The new powers from the UK Coronavirus Bill, which make it a criminal offence to flout the public health guidance, will be reviewed every three weeks.
Enforcement can also be used against businesses and venues that have been told to close.
Police Scotland Chief Constable Iain Livingstone said: “I thank the overwhelming majority of people who are complying with very clear guidance to stay at home.
“I expect the public to continue to do their duty and contribute to the national effort to keep people safe from the spread of coronavirus.
“This is a challenging time for people who have to adjust their daily habits and everything we do will be done in a fair, reasonable and proportionate manner.
“Those who persistently and blatantly defy the law must know we will enforce the law.”
— Police Scotland Air Unit (@polscotair) March 26, 2020
Before the new powers came into force, Police Scotland revealed they issued four men with anti-social behaviour tickets after an aerial thermal imaging camera spotted them congregating in Pollok Park, Glasgow, on Thursday afternoon.

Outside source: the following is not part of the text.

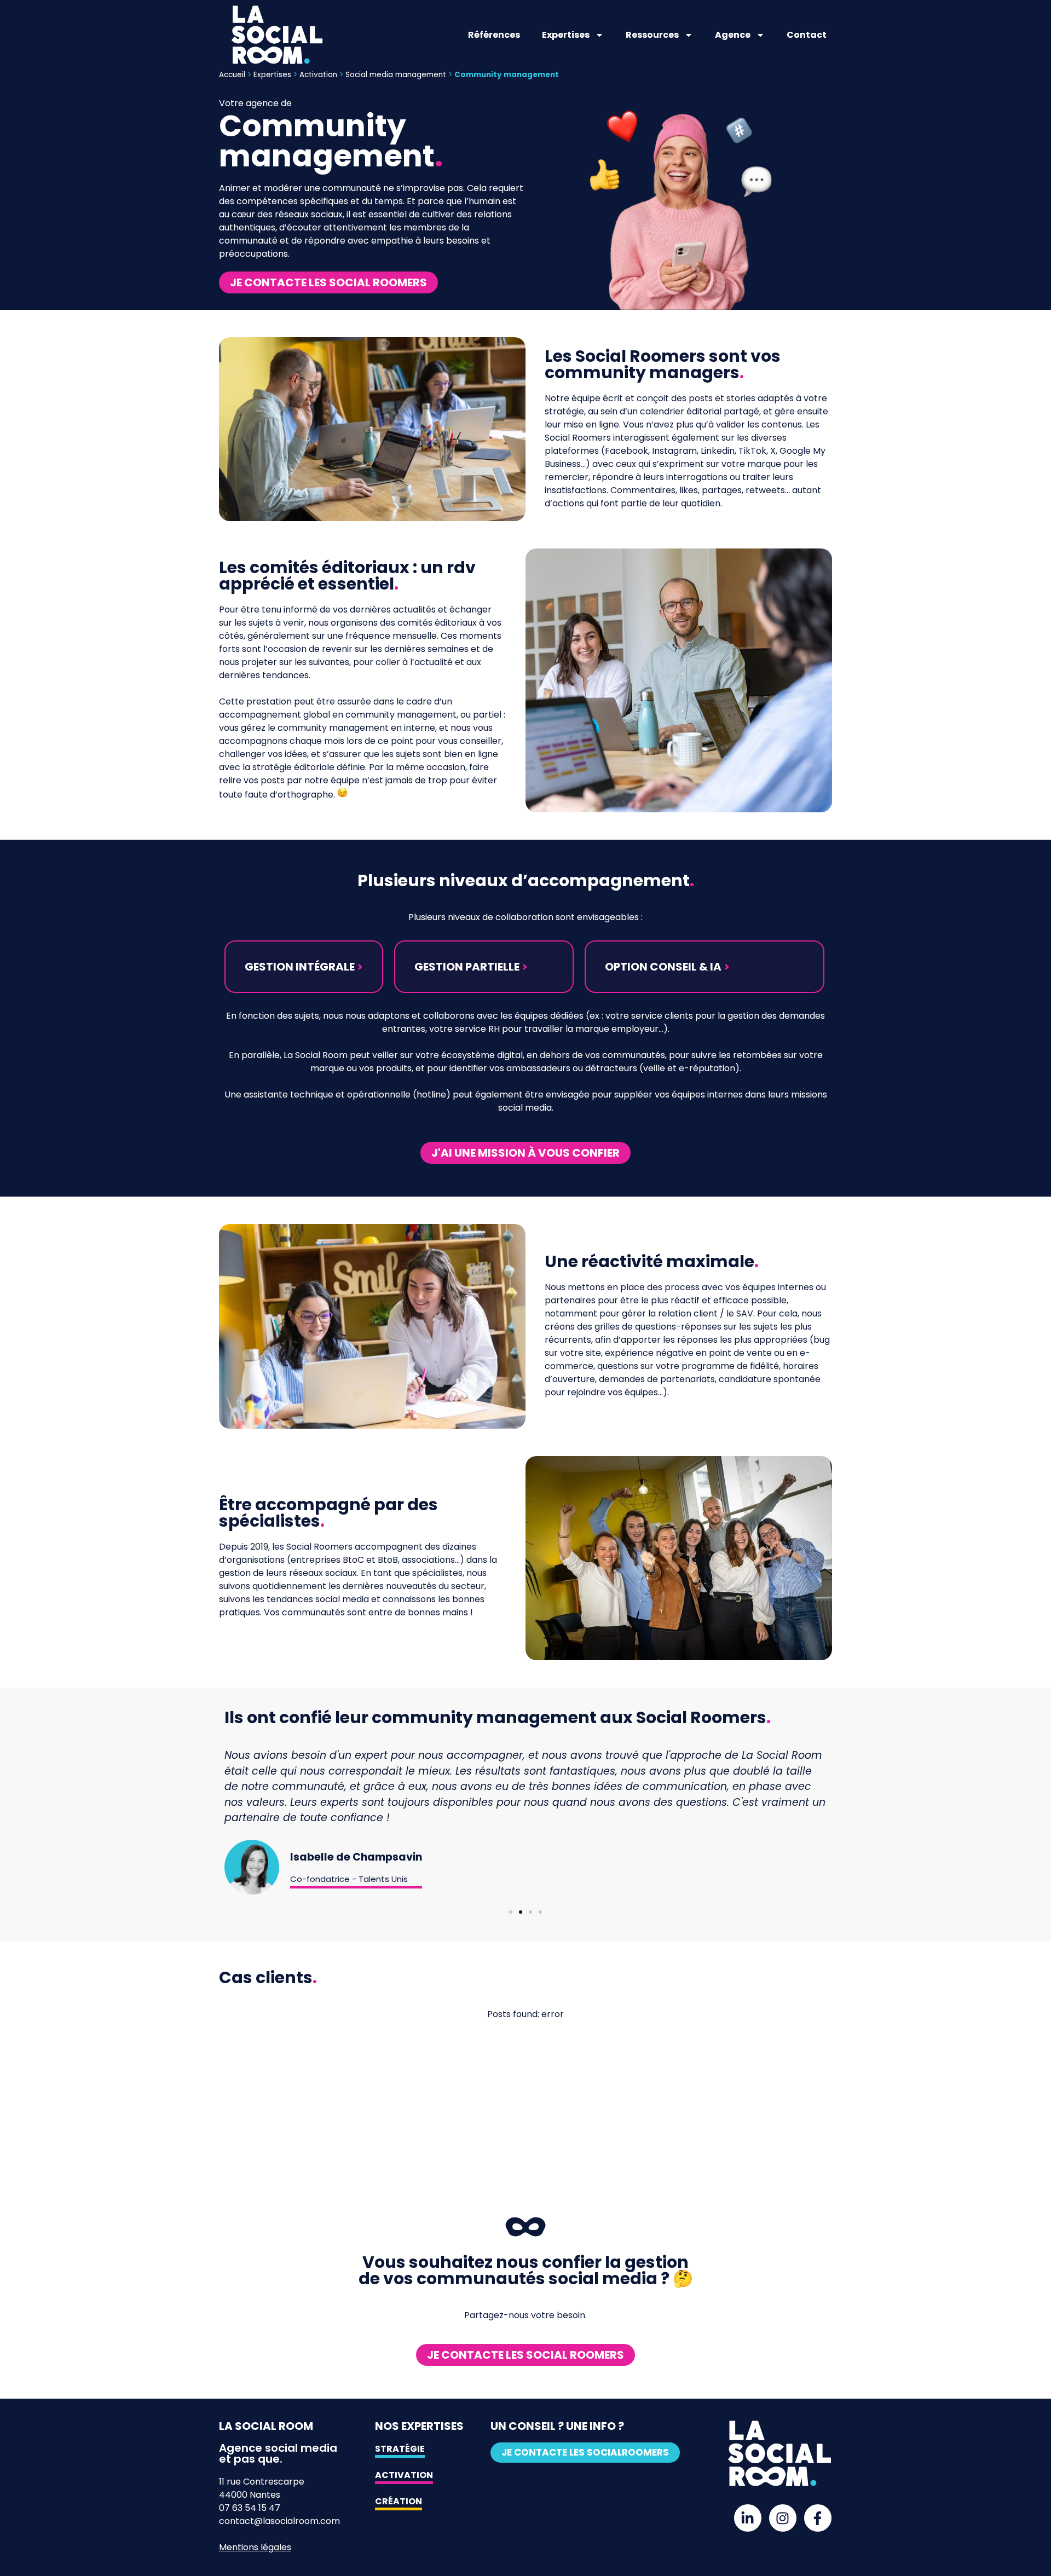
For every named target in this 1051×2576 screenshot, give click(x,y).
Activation (318, 75)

Mr Livingstone told Good Morning Scotland: “The issue of younger people who will undoubtedly be getting a bit stir crazy having to remain at home – we know naturally they like to congregate in larger groups at that age.
“I would encourage them, and their parents, their carers and everyone, to try to use the multitude of mechanisms now to maintain contact.
“Whether it’s Houseparty … all sorts of apps that I have discovered in the last two or three days, that allow people to keep in touch and keep in contact.
“I do recognise there’s a need for people to maintain social contact, it’s important for mental health and their own well-being to maintain relationships.
“But it can’t be done in public.”
Asked about the new measures at Thursday’s coronavirus briefing, First Minister Nicola Sturgeon said people who do not comply with the lockdown rules could be “liable to an on-the-spot fine and, ultimately, if necessary, prosecuted”.
Ms Sturgeon expressed hope the “unprecedented” powers will not be used.
She added: “They are there to make sure we can ensure the right things are done to help us delay the spread of the virus.”
The Scottish Government’s Constitutional Relations Secretary Michael Russell thanked individuals and businesses for following the advice and said it is “only because of the unprecedented crisis we are facing, and to save lives, that these powers are being introduced”.